We first define the following abstract data structures:

- "Segment": A record that represents either a "MP3 Frame" or an
  "ADU Frame".  It consists of the following fields:
        - "header": the 4-byte MPEG header
        - "headerSize": a constant (== 4)
        - "sideInfo": the 'side info' structure, *including* the optional
                2-byte CRC field, if present
        - "sideInfoSize": the size (in bytes) of the above structure
        - "frameData": the remaining data in this frame
        - "frameDataSize": the size (in bytes) of the above data
        - "backpointer": the size (in bytes) of the backpointer for
                this frame
        - "aduSize": the size (in bytes) of the ADU associated with
                this frame.  (If the frame is already an "ADU Frame", then
                aduSize == frameDataSize)
        - "mp3FrameSize": the total size (in bytes) that this frame would
                have if it were a regular "MP3 Frame".
                (If it is already a "MP3 Frame", then
                mp3FrameSize == headerSize + sideInfoSize + frameDataSize)
                Note that this size can be derived completely from "header".

- "SegmentQueue": A FIFO queue of "Segment"s, with operations
        - void enqueue(Segment)
        - Segment dequeue()
        - Boolean isEmpty()
        - Segment head()
        - Segment tail()
        - Segment previous(Segment):
                returns the segment prior to a given one
        - Segment next(Segment): returns the segment after a given one
        - unsigned totalDataSize(): returns the sum of the "frameDataSize"
          fields of each entry in the queue

A.1 Converting a sequence of "MP3 Frames" to a sequence of "ADU Frames":

SegmentQueue pendingMP3Frames; // initially empty
while (1) {
        // Enqueue new MP3 Frames, until we have enough data to generate
        // the ADU for a frame:
        do {
                int totalDataSizeBefore
                        = pendingMP3Frames.totalDataSize();

                Segment newFrame = 'the next MP3 Frame';
                pendingMP3Frames.enqueue(newFrame);

                int totalDataSizeAfter
                        = pendingMP3Frames.totalDataSize();
        } while (totalDataSizeBefore < newFrame.backpointer ||
                  totalDataSizeAfter < newFrame.aduSize);

        // We now have enough data to generate the ADU for the most
        // recently enqueued frame (i.e., the tail of the queue).
        // (The earlier frames in the queue - if any - must be discarded,
        // as we don't have enough data to generate their ADUs.)

## STORED DATA
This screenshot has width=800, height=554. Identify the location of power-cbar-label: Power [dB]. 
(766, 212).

...

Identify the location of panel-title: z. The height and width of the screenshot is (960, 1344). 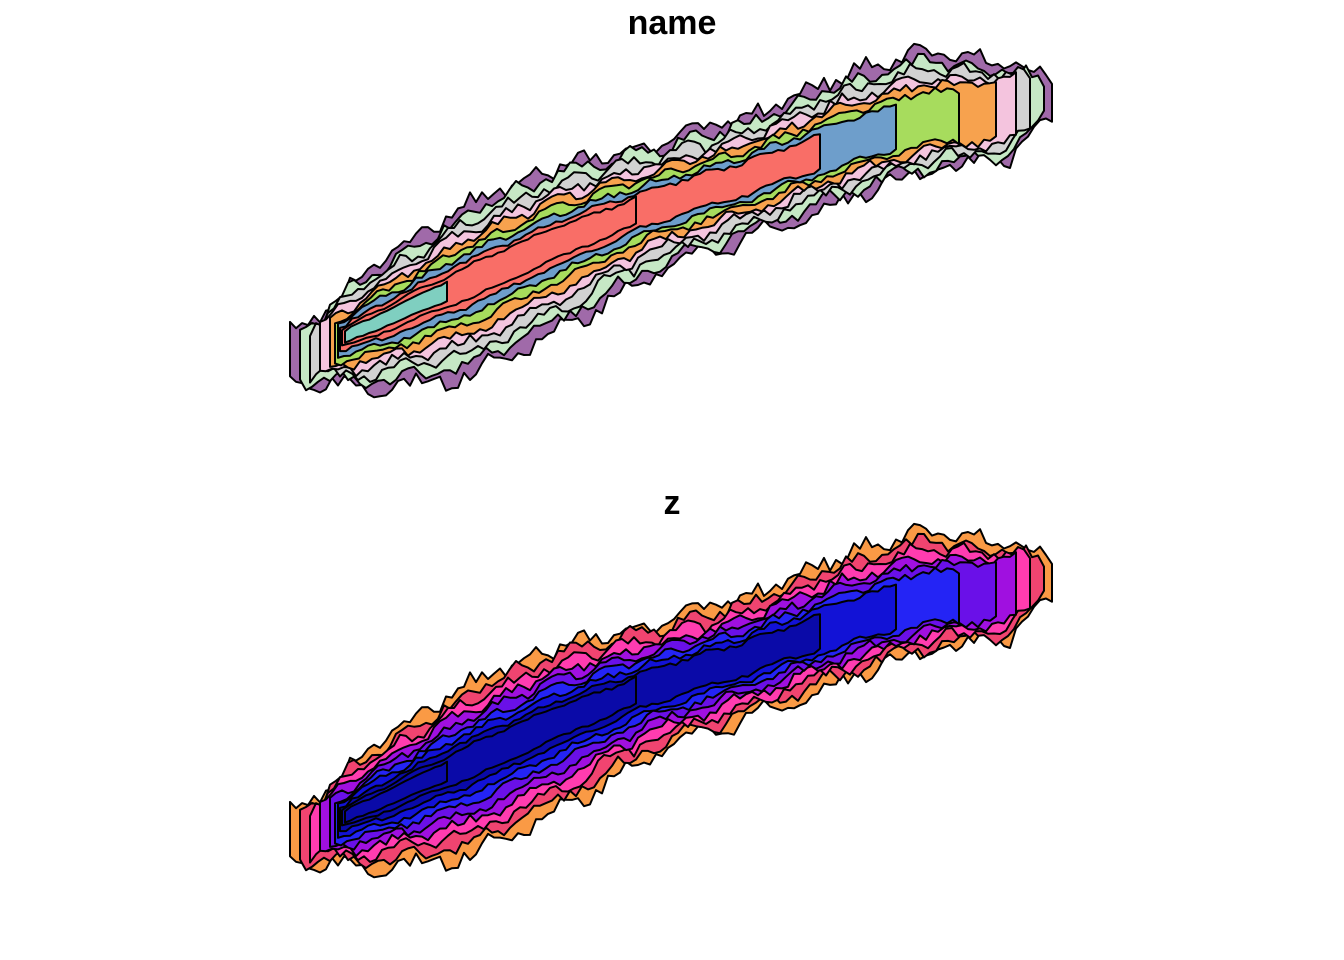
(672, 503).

* * *

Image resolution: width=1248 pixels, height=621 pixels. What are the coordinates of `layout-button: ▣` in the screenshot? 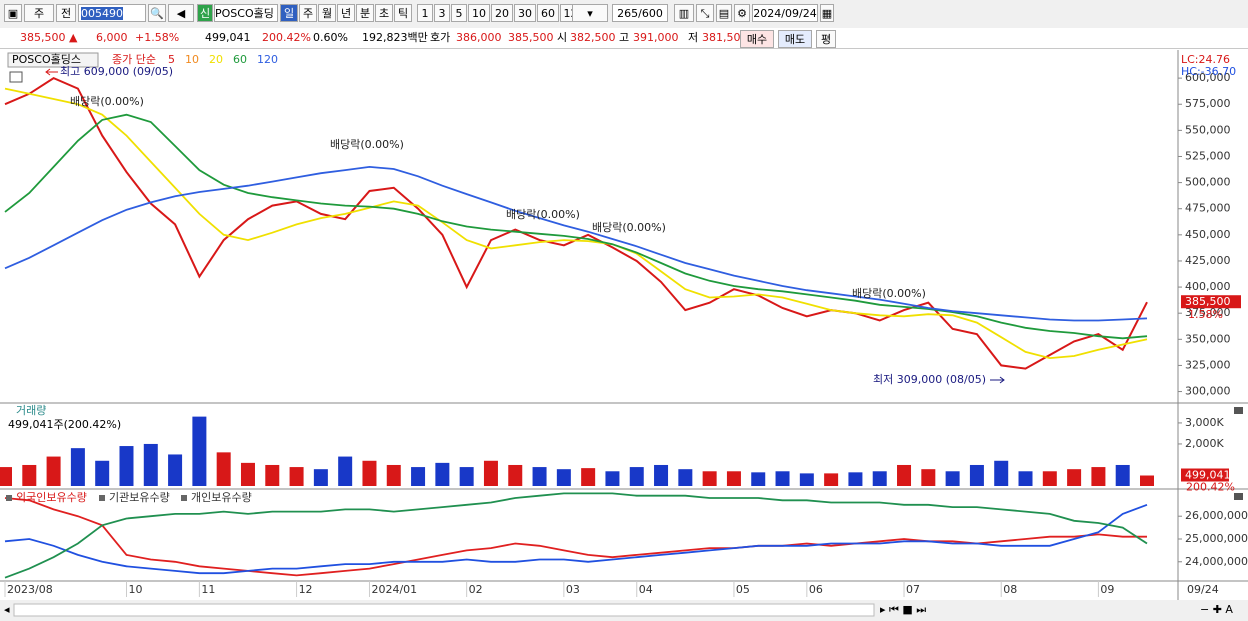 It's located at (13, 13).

## BRIEF 1
In the text on MP3 and ADU frames, why must the earlier frames in the queue be discarded once there is enough data for the most recently enqueued frame?
## BRIEF 2
List every operation that the text on MP3 and ADU frames defines for "SegmentQueue".

## EXPECTED OUTPUT 1
Those earlier frames must be discarded because there is not enough data to generate their ADUs.

## EXPECTED OUTPUT 2
- void enqueue(Segment)
- Segment dequeue()
- Boolean isEmpty()
- Segment head()
- Segment tail()
- Segment previous(Segment)
- Segment next(Segment)
- unsigned totalDataSize()